Beginning with the first line of the data below, set down each line exactly through the line that contains "1170x874 pixels.".

[Records from a data source]
======
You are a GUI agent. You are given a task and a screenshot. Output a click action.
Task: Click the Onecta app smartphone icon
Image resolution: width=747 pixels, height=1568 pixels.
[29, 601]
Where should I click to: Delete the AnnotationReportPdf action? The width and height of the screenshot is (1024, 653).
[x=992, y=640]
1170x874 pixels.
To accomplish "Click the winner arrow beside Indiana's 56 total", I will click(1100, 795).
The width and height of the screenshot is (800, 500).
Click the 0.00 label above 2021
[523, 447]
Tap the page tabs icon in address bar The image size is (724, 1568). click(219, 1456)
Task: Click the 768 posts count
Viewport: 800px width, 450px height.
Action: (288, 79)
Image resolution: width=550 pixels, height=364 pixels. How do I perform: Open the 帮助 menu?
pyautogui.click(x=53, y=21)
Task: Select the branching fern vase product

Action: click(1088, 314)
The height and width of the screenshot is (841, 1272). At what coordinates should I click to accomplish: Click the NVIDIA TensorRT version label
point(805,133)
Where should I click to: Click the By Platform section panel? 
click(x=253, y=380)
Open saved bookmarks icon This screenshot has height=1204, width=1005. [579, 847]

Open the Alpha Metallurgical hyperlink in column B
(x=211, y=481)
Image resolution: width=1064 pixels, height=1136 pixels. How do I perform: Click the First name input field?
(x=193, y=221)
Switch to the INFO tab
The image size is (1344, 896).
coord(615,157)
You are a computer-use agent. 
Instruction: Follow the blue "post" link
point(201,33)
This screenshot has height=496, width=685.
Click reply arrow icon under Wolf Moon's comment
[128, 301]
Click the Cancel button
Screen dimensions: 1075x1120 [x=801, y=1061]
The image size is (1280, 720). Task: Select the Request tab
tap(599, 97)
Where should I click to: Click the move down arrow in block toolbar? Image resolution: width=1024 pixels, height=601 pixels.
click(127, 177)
======
» Answer area
You are a GUI agent. You are given a task and a screenshot. Output a click action.
Task: Click the Onecta app smartphone icon
Image resolution: width=747 pixels, height=1568 pixels.
[29, 601]
Where should I click to: Delete the AnnotationReportPdf action? The width and height of the screenshot is (1024, 653).
[x=992, y=640]
1170x874 pixels.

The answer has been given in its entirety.